Seminarium Instytutowego Seminarium Mechaniki im. W. Olszaka i A. Sawczuka Motion analysis in biomechanics prof. P. Niederer - gość ABioMed poniedziałek, 21 czerwca 2004, godz. 10:00, sala Aula (II p.)

Motion is an ubiquitous feature in biology, and the measurement, imaging, analysis and mathematical modeling of motion is a primary task in biomechanics. Given the multiphase composition of biological structures, fluid and solid motions including the interactions resulting thereof are likewise of importance.

Relevant biological motion phenomena extend over several orders of magnitude, viz., from whole-body motions down to motions occurring on a molecular scale. Experimental and theoretical procedures depend thereby essentially on the size and mechanical properties of the involved bodies as well as on the time duration of interest. Selected topics covered in the talk include

• Whole body motions: Orthopaedic motion analysis (masticatory system), rehabilitation (training of paraplegic patients), trauma research (whiplash analysis and prevention), high-speed image acquisition for motion analysis.
• Organ dynamics: Systolic and diastolic dynamics of the heart (cardiodynamics), contraction waves in the stomach, blunt kidney trauma, magnetic resonance imaging (MRI) as a method to register organ motions and deformations.
• Fluid motions, fluid-solid interactions: Controlled mandatory ventilation by high-frequency oscillation, arterial flow dynamics and transport (only shortly covered, see lecture on Intra- and Extravascular Flow Dynamics and Transport Processes).
• Cellular motility: Actin filament dynamics.

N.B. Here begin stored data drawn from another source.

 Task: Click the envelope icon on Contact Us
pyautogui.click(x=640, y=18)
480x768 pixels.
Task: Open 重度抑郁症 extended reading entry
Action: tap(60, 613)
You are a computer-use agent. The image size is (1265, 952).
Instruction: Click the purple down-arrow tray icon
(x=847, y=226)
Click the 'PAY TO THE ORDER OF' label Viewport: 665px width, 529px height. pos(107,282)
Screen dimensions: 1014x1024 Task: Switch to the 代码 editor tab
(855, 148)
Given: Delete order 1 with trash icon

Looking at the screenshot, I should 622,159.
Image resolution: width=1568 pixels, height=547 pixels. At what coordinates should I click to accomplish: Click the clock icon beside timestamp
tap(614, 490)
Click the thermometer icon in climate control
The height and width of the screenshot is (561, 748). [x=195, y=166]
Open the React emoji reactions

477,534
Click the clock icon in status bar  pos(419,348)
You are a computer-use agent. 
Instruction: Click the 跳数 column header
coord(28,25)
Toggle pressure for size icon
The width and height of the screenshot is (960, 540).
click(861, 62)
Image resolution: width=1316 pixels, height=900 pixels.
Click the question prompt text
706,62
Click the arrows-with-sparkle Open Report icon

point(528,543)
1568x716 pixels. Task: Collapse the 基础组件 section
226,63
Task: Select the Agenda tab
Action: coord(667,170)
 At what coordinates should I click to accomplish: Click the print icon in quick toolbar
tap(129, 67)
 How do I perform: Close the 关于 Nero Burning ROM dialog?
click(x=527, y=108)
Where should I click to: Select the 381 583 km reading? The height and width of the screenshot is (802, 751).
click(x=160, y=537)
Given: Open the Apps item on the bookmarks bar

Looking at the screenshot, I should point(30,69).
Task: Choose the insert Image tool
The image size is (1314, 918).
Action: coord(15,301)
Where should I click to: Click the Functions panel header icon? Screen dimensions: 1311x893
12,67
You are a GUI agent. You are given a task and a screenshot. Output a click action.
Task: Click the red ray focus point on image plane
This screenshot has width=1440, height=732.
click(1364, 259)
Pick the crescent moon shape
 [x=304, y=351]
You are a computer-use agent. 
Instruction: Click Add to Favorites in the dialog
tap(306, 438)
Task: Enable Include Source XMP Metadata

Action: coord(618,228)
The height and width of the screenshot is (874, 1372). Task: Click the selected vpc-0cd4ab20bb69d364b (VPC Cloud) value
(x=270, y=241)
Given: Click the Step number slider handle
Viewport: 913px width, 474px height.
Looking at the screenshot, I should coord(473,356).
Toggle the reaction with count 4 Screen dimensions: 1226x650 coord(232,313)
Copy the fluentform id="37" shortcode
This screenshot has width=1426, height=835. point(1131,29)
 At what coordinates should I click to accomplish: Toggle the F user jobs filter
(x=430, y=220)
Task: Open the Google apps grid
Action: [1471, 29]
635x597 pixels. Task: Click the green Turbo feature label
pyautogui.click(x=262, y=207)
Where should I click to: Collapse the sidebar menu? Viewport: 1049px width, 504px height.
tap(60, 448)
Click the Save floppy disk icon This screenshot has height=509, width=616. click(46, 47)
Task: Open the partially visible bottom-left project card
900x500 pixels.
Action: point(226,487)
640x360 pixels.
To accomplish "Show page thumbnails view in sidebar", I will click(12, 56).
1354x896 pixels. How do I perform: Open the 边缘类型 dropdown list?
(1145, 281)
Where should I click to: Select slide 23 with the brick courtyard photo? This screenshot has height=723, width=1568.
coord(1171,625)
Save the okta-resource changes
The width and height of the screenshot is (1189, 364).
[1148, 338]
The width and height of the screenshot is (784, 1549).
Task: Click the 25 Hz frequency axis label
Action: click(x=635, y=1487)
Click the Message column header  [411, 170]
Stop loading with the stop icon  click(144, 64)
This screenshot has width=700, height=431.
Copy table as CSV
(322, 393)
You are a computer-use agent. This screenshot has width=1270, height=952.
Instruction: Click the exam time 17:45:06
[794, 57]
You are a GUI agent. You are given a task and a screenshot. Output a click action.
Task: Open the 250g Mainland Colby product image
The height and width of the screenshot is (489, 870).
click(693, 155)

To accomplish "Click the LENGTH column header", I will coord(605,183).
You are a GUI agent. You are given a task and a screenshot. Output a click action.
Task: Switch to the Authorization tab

For the theoretical analysis, articulated rigid-body approximations are of use whenever deformation processes can be disregarded or treated with simplified models. This is the case, e.g., in human whole-body motion studies. Organ dynamics, in turn, require the application of concepts of continuum mechanics. Since most biomechanical problems are associated with an irregular geometry and nonlinear constitutive properties, numerical methods (mostly Finite Elements) are applied.